▶ **What to produce**
Your answer should consist of every line from the records that holds the string "Given".

++++ Entries provided ++++

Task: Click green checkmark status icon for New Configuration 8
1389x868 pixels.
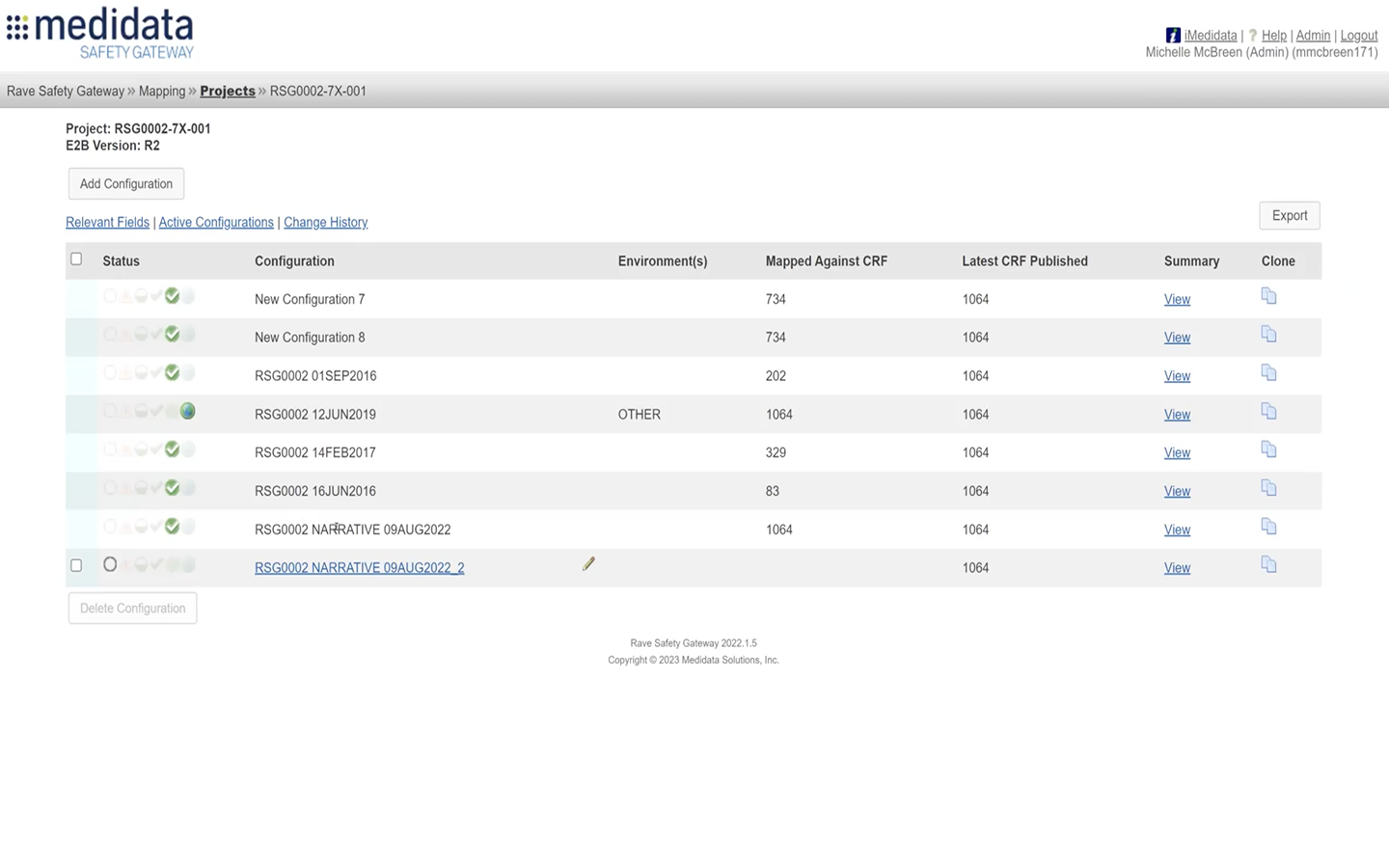Action: tap(172, 335)
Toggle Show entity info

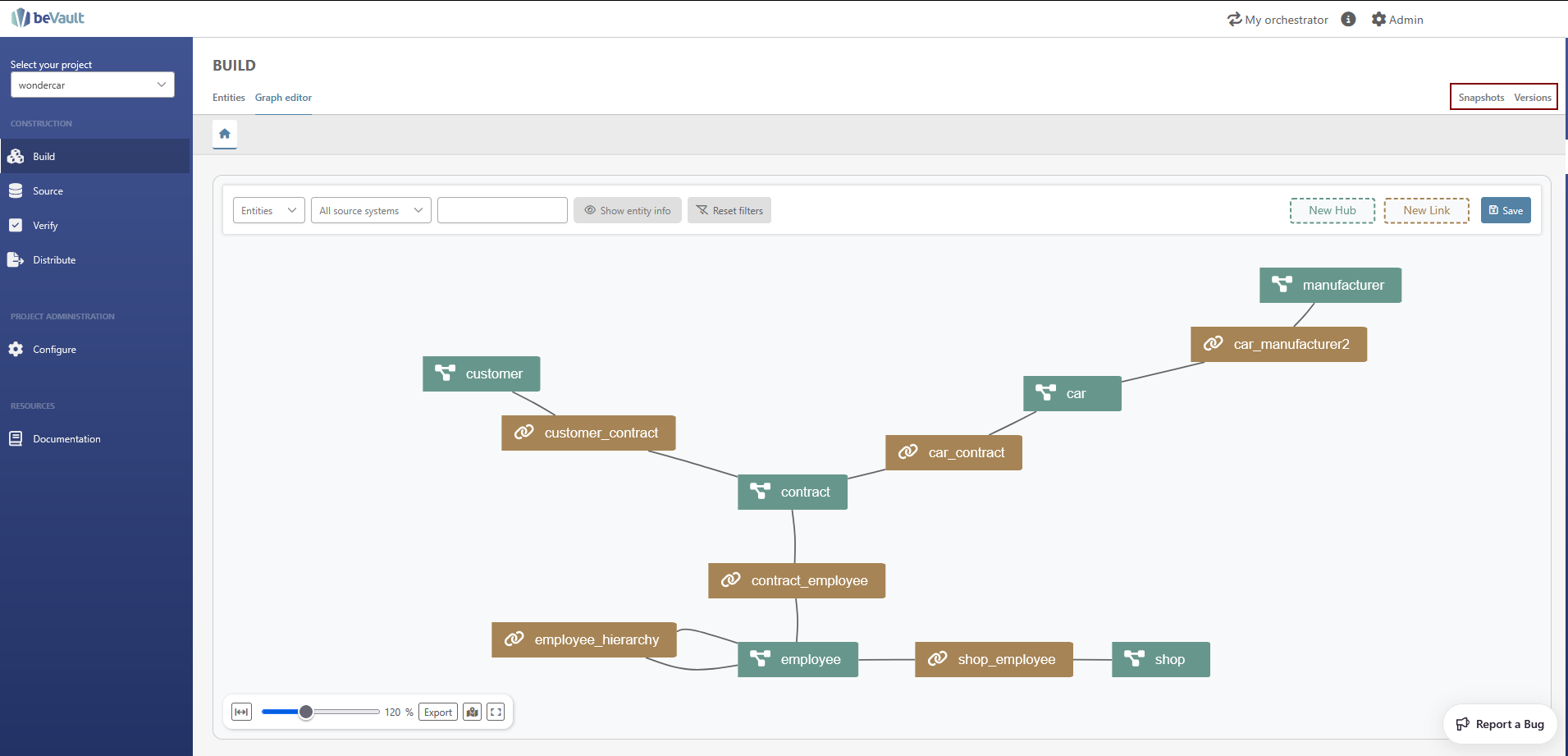[628, 211]
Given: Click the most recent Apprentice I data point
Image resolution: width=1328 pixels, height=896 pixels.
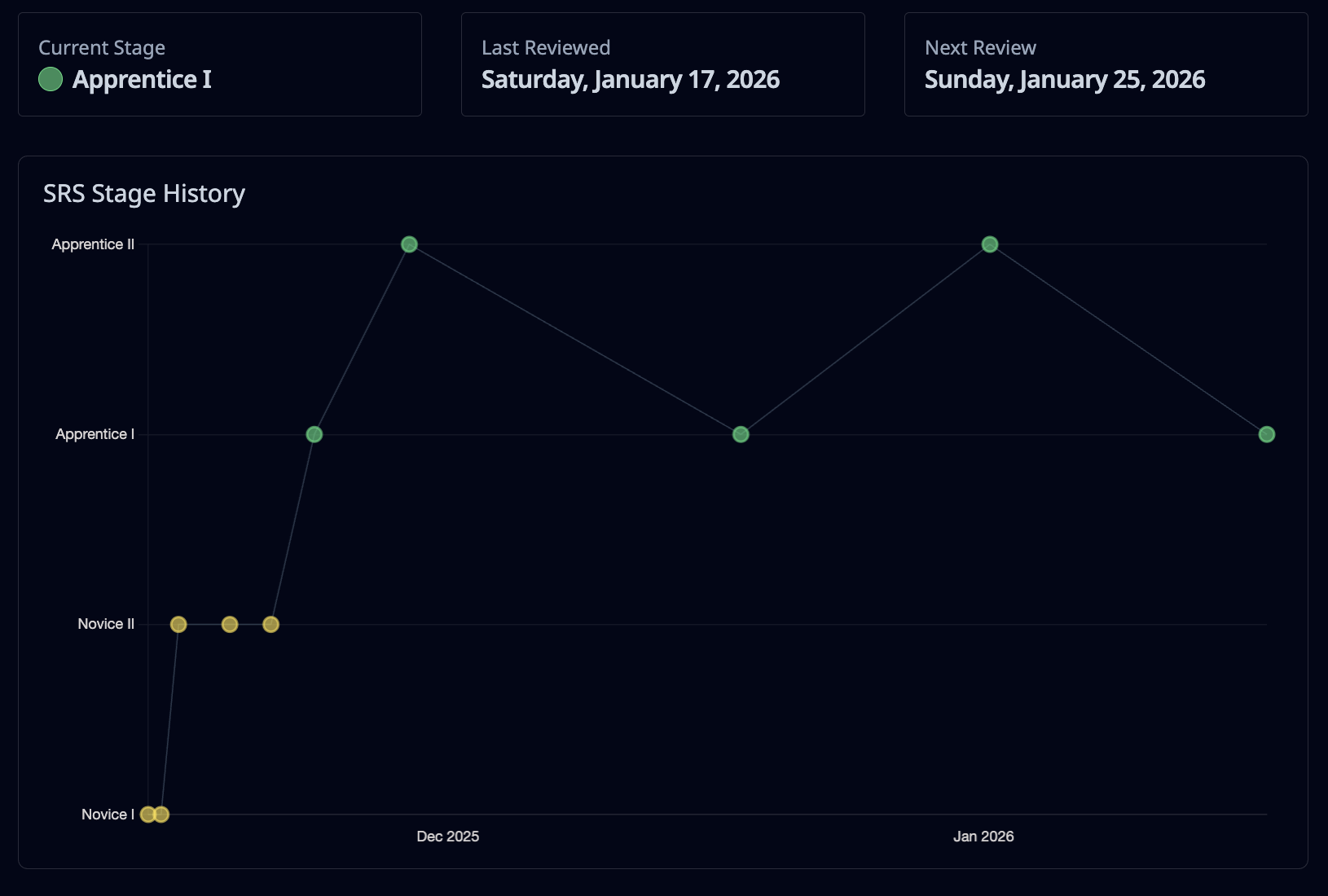Looking at the screenshot, I should pyautogui.click(x=1266, y=434).
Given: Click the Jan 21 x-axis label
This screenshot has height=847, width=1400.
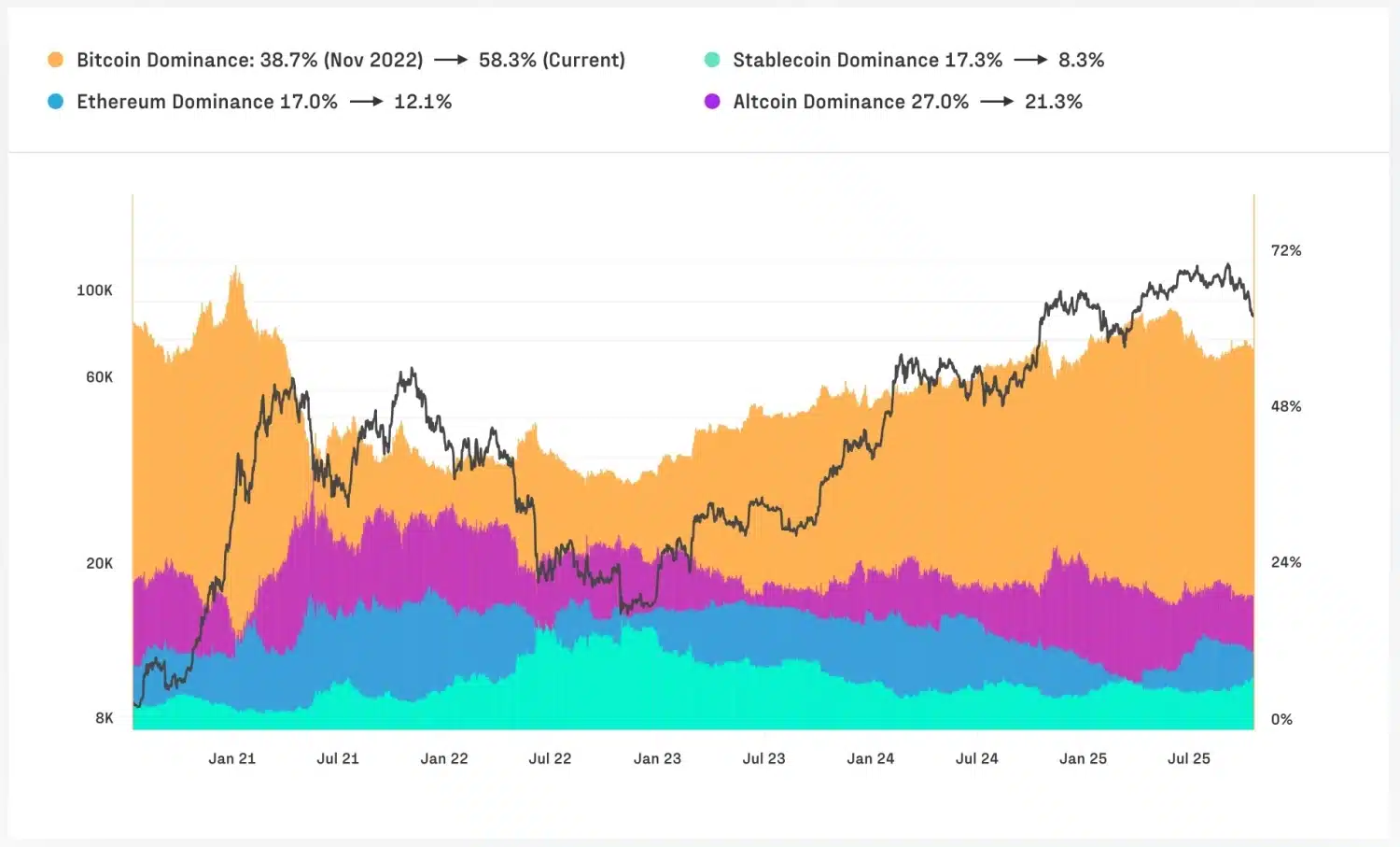Looking at the screenshot, I should pyautogui.click(x=231, y=758).
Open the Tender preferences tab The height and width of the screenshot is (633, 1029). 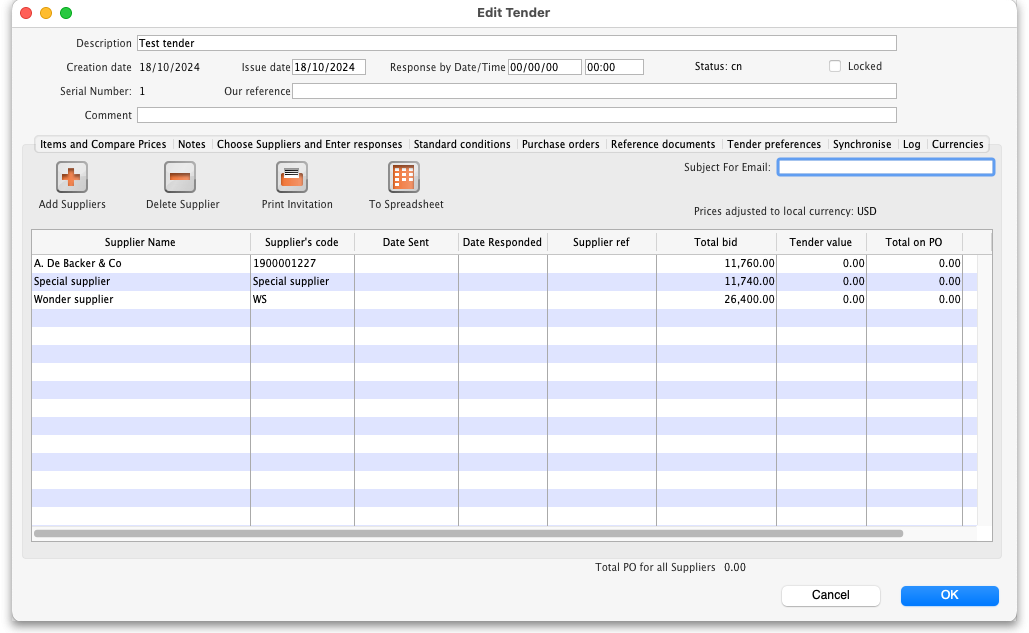point(774,144)
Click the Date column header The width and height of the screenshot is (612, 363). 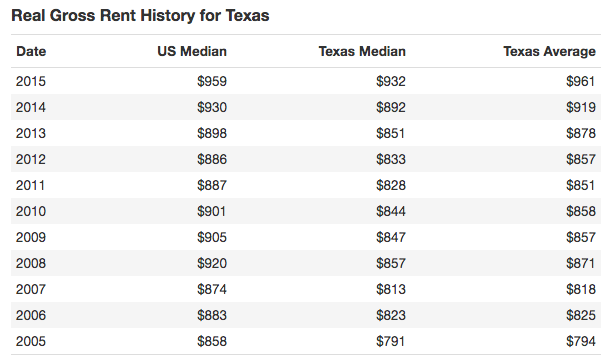tap(31, 51)
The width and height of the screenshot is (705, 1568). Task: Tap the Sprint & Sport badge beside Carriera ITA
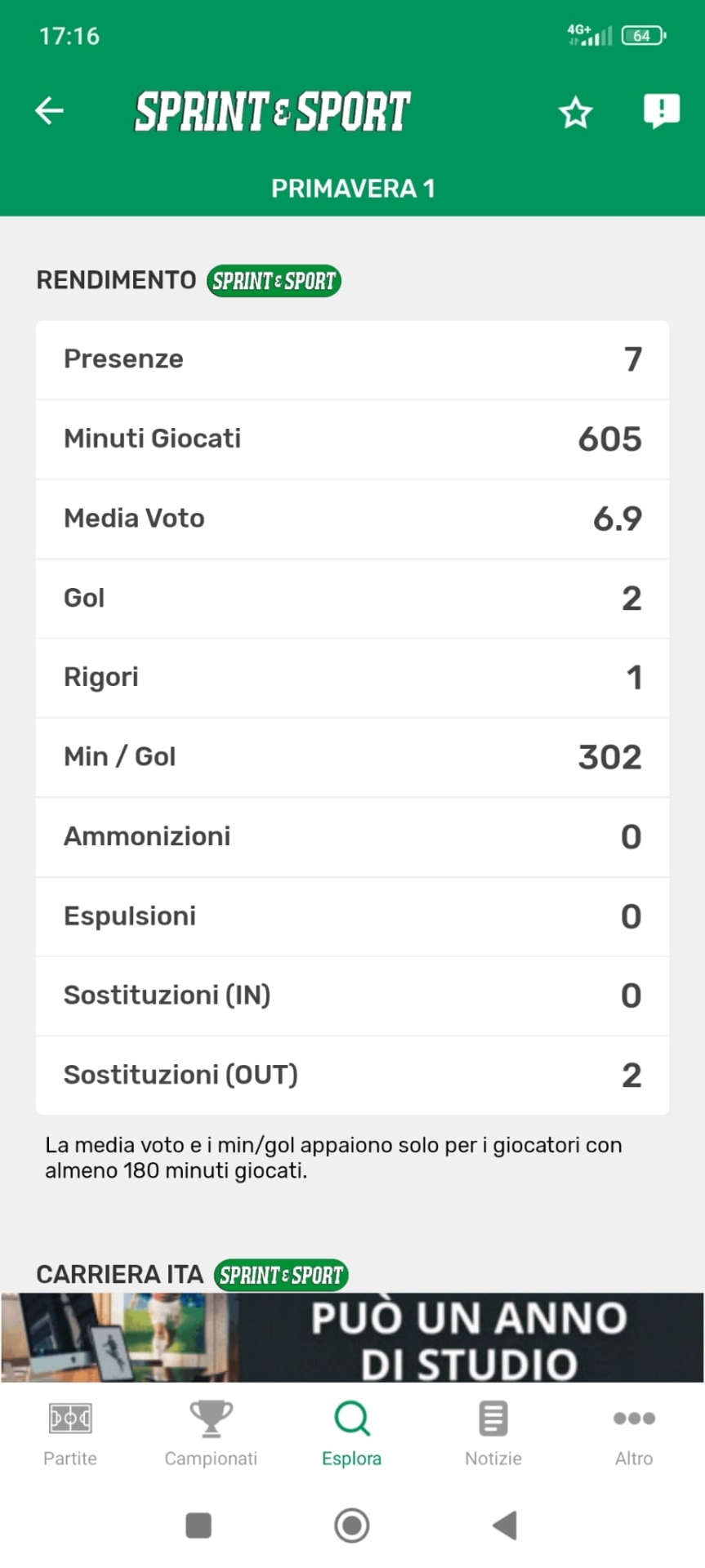pos(281,1275)
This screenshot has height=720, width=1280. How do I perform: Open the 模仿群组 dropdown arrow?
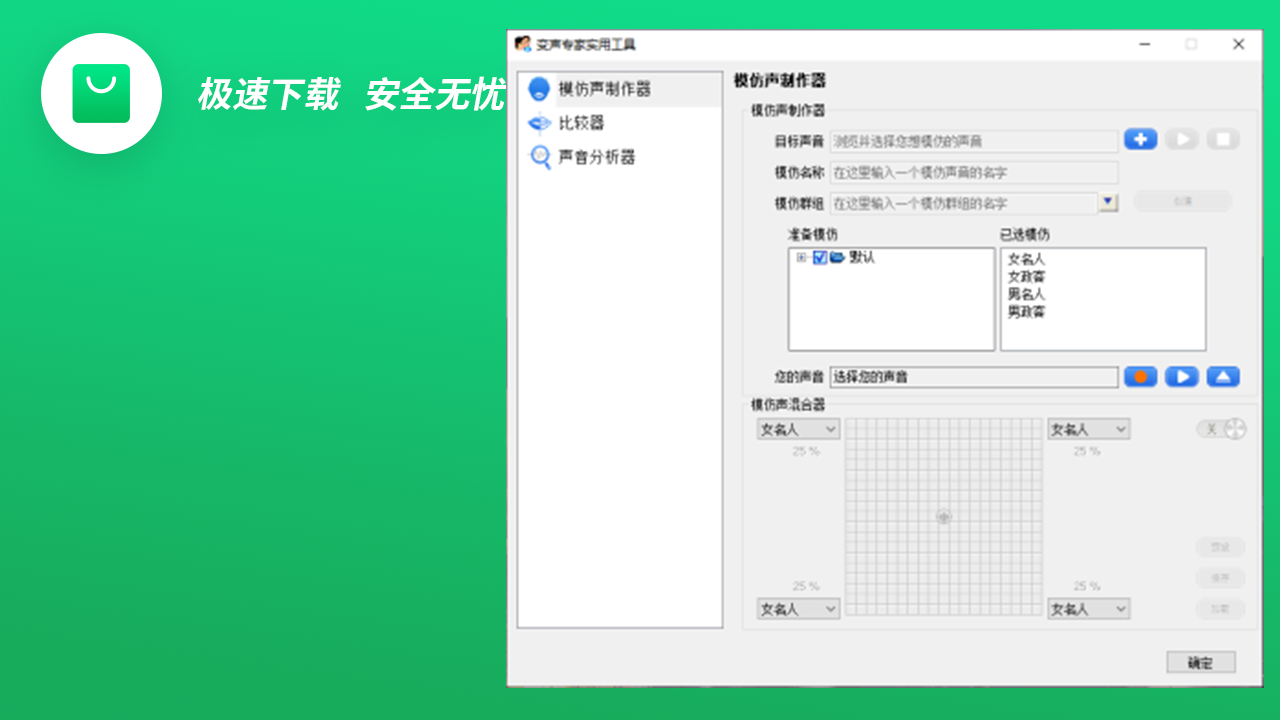click(x=1108, y=203)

++++

▶ **Solution below**
Given: Click the most recent Apprentice I data point
Given: Click the Jan 21 x-axis label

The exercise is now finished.